Rescata a los dirigentes del sector rural (incluido al presidente de la Sociedad Rural, Daniel Pelegrina), porque dice saber que ellos fueron llevados a la huelga contra su propia voluntad. Alberto Fernández está convencido de que los productores autoconvocados son seguidores de Pro, cuyo líder es el exministro de Agricultura Luis Etchevehere. Puede haber más paranoia que información, pero, de todos modos, no hay exministro capaz de convocar a una huelga si no existe un clima previo de rebeldía. "No voy a hacer ni decir nada contra ellos. Hay que volver a la mesa de negociación", concluye el mandatario. El campo es el proveedor más seguro de dólares cuando se complicó el comercio internacional por efecto de la pandemia. La decisión no anunciada de la administración de impulsar a cambio el mercado interno carece del atractivo del sector agropecuario. Los dólares imprescindibles vienen del campo.

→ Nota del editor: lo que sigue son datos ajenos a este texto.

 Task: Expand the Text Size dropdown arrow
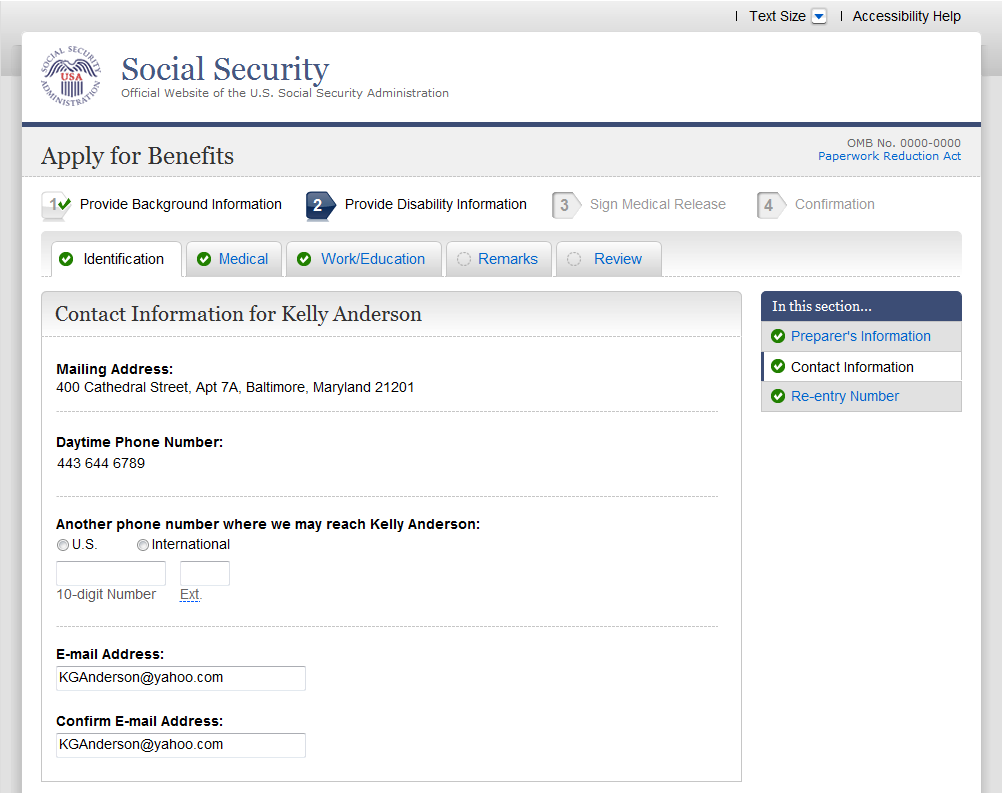pos(819,16)
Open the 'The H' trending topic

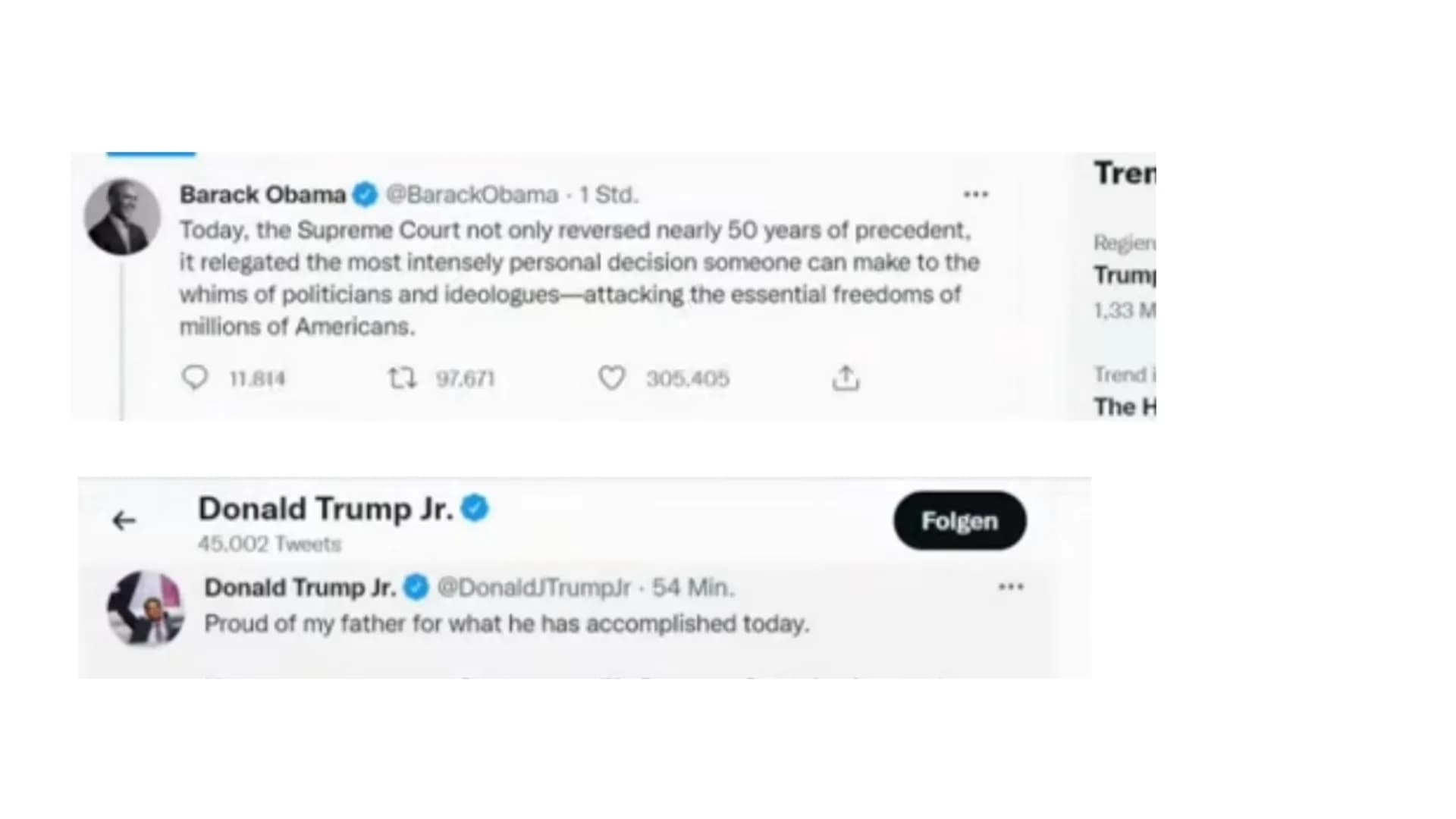(x=1125, y=407)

Las cosas son más apacibles con el Fondo Monetario. El Presidente no duda de que habrá un acuerdo con el organismo para establecer un nuevo calendario de pagos. Kristalina Georgieva le hizo un favor no menor al Gobierno. Un documento oficial del organismo aceptó que la Argentina es de hecho un país en default; en rigor, lo describió como un país insolvente para pagar sus deudas. Lo que en cualquier otro lugar del mundo se hubiera tomado como un insulto, aquí llegó como una tierna caricia. ¿Qué es la insolvencia si no la definición del default? La conclusión sirvió para advertirles a los bonistas privados más que a cualquier otro. Colaboradores del Presidente aseguran que la única suerte del Gobierno es la coincidencia básica que existe entre la administración argentina y la nueva conducción del Fondo en manos de Georgieva.

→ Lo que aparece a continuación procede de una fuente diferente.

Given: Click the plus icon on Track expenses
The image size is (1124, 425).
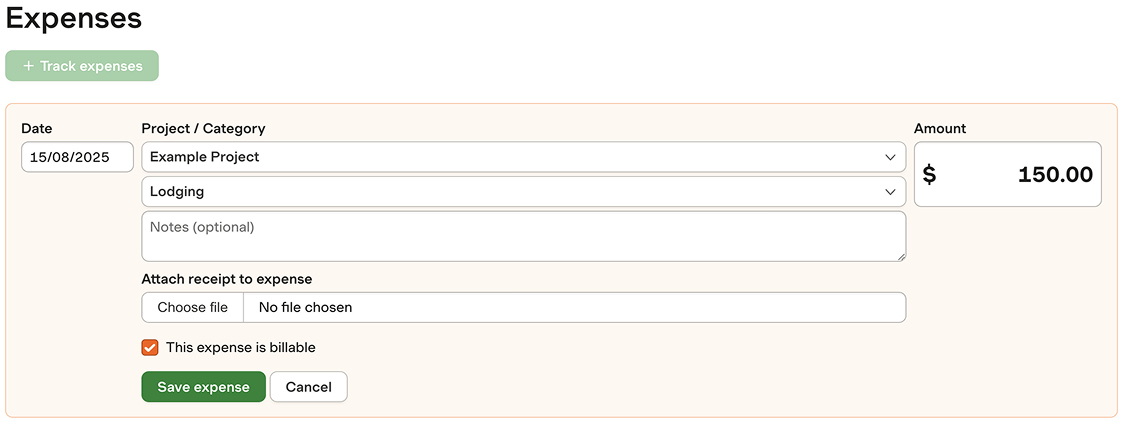Looking at the screenshot, I should click(x=28, y=66).
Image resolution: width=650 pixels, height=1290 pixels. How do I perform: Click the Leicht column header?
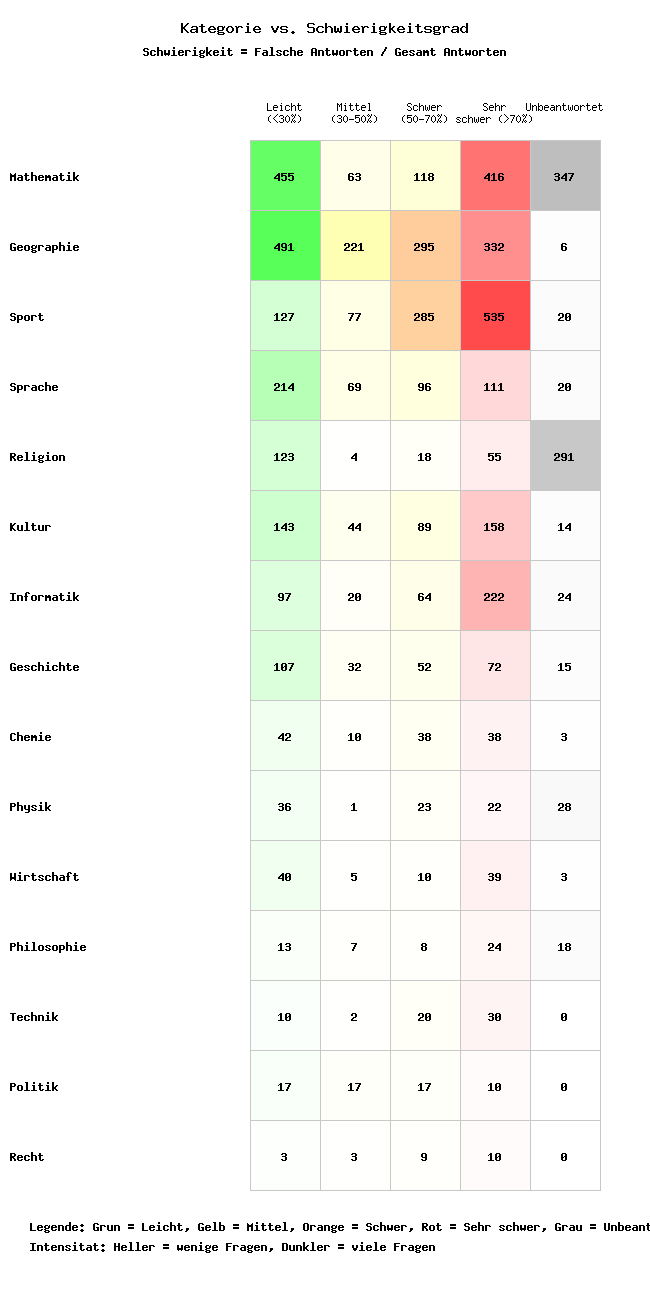coord(284,113)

Digan lo que digan, el coronavirus no postergó el tratamiento de la deuda, porque hay plazos de pagos que ni el desvarío de un virus puede posponer. Todos los otros temas (el aborto o la reforma judicial) pasarán para momentos en que la sociedad no esté trastornada por el pánico. Alberto Fernández sale un momento de la crisis sanitaria y hace una aclaración mirando a la Iglesia: "Yo no les dije hipócritas a los pañuelos celestes. Ellos piensan genuinamente como piensan. No son hipócritas. Se lo dije a los míos, porque me aconsejan que no plantee el debate, aunque coinciden con la legalización del aborto". Sale y vuelve a entrar. La crisis cambió todo. Cambió la política, la economía y la sociedad. Todas las viejas certezas han caducado.